『アステロイド・シティ』ウェス・アンダーソン監督にインタビュー。完璧なアートワークの根源は舞台美術から?
「キャラクターを描くうちに、俳優の顔が見えてきます」
人物といえば、キャスティングだ。ウェス作品といえば登場人物が多いことも特徴として挙げられるが、順番としては、脚本に俳優を当てはめていくのか、俳優を決めてから脚本を書き始めるのか、気になるところだ。
「どちらが先ということはなくて、脚本を書きながら色々思い浮かぶんです。今回、メインキャラの戦場カメラマン役はジェイソン・シュワルツマンのために書き下ろしましたが、それ以外はキャラクターを描くことに集中しました。書き進めていくうちに次第に俳優の顔が見えてきて、書き終わったころには、ある程度ねらいは定まっています。でも、その人に声をかけると『その役には興味ないけどこっちならやりたい』とか言われることもあるので、シャッフルしなくちゃいけなくなる。レギュラーメンバーに関しては、脚本が完成に近づいたころにスケジュール調整に入ります。だからまあ、ヨーイドン!と一斉にスタートするわけにはいかず、諸々全部が同時進行している感じかな」
今回のサプライズはアンダーソン作品に初めて登場する宇宙人だ。これの”キャスティング”はどうやったのだろうか。

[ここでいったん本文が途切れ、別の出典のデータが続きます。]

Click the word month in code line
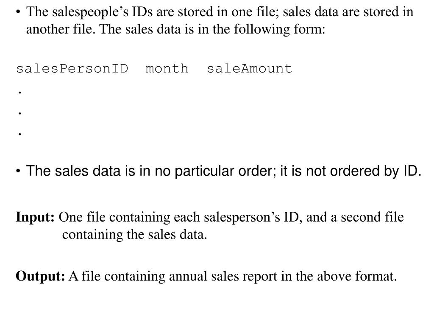The image size is (434, 326). pyautogui.click(x=167, y=68)
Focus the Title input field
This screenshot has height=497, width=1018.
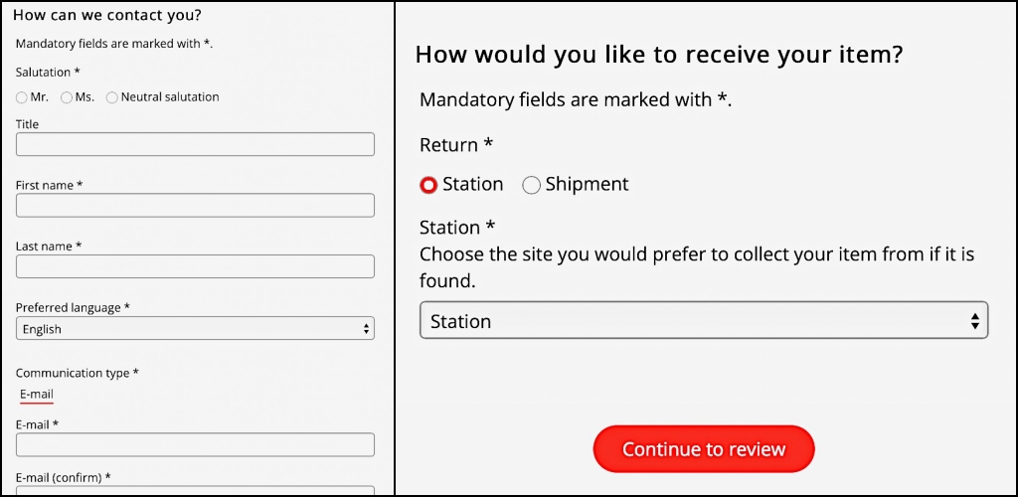[x=195, y=144]
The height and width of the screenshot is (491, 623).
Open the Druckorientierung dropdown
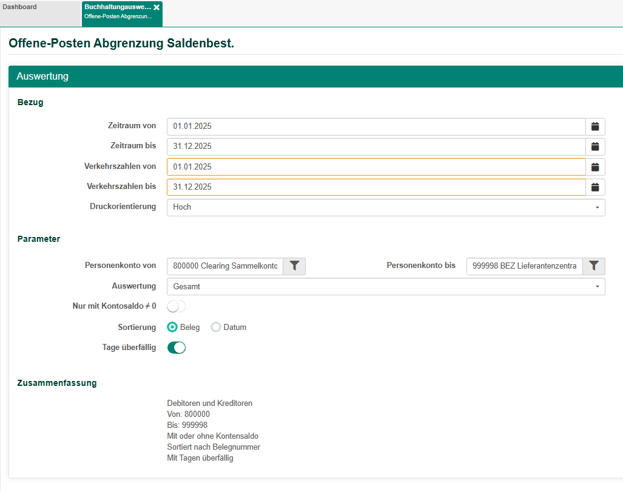(385, 207)
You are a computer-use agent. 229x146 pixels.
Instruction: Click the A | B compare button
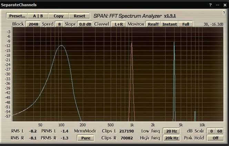point(38,16)
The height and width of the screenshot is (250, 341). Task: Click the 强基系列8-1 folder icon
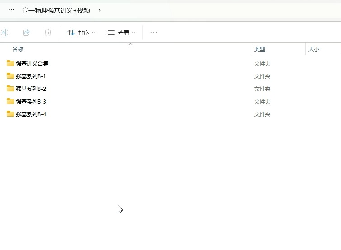10,76
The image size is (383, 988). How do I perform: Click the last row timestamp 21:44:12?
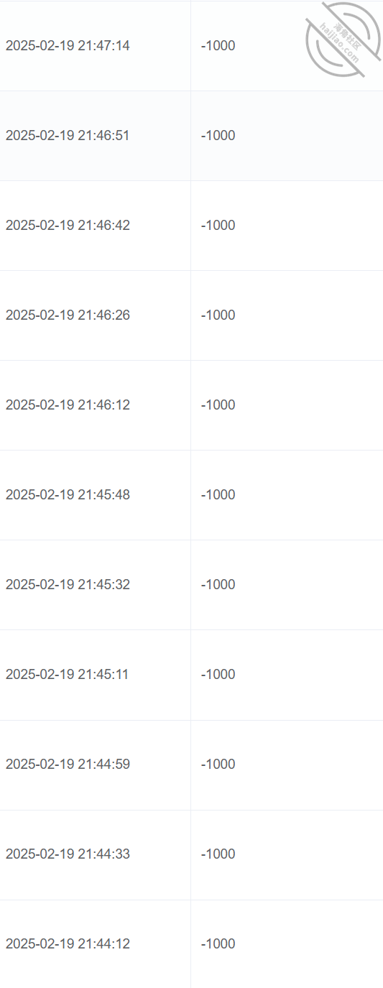click(x=68, y=944)
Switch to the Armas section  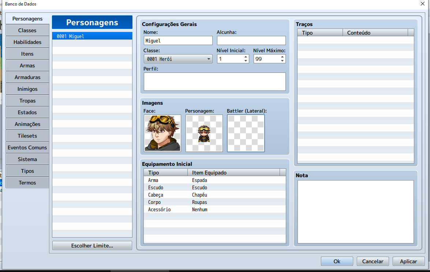tap(27, 65)
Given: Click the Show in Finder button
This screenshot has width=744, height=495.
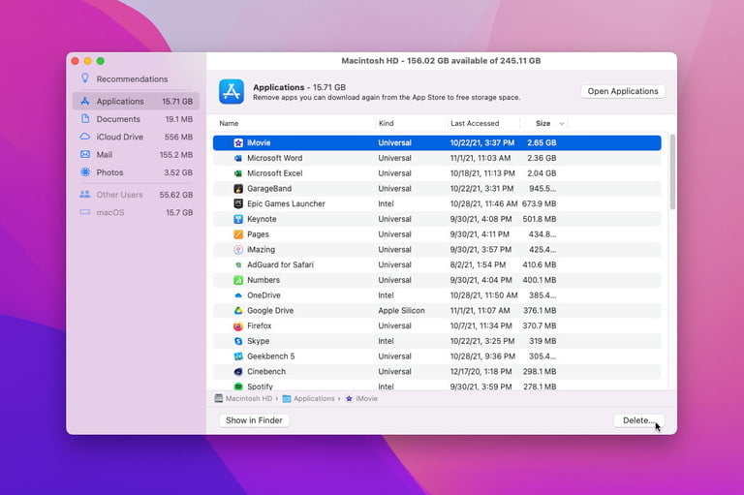Looking at the screenshot, I should tap(254, 420).
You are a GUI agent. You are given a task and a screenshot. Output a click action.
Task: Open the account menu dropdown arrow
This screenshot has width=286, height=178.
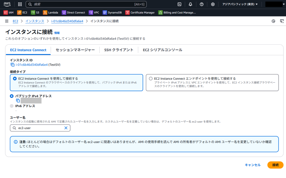[x=284, y=4]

「造形を考えていくうえで最初に思い浮かんだのは、なぜか、ジェフ・ゴールドブラムでした。彼の演技をベースにしてストップモーション・アニメの制作に入ったのですが、そこで協力してもらったのがこの分野の第一人者の一人であるキム・クークレールです。『ファンタスティックMr.FOX』(12)と『犬ヶ島』(18)でも組ませてもらいました。いつも思うのですが、ワンフレームずつ撮りながらも、なぜあんなふうに命を吹き込めるのか不思議なくらいです。ストップモーション・アニメって、僕にとっては神秘なんですよね」
『ファンタスティック~』のセットでは背景に合わせて茶色のコーデュロイスーツとクラークスのワラビーズを、『グランド・ブダペスト・ホテル』(14)の会見では映画のイメージカラーだったピンクに合わせてワインカラーのスーツをそれぞれ着ていた監督。最新作のセットではどんなスタイルで決めていたのかを最後に訊いてみた。
「今回は撮影のために白いスーツを2着と帽子を新調しました。スーツの生地はシアサッカー(夏向けのコットン素材)です、なにしろ、ロケ地は日中38度の猛暑でしたからね。そのために麦わら帽は必須だったのですが、赤土を被って次第に白から赤に変色していきました。スーツのジャケットには、度数が異なるメガネを仕舞うためのポケットをたくさん作ってもらいました。現場で着る服はいつも実用性と機能性を重視しています」
ちなみに、最新作のテーマカラーは白からパステルカラーまでのグラデーションだ。取材日当日、ロンドンのホテルに滞在中だった監督は、部屋のクロスに合わせてライトブルーのシャツを着ていた。本人はあえて話さないが、彼の服選びを見ると実用性もさることながら、自分も作品、または背景が織りなすアートワークの一部だという意識でいるような気がする。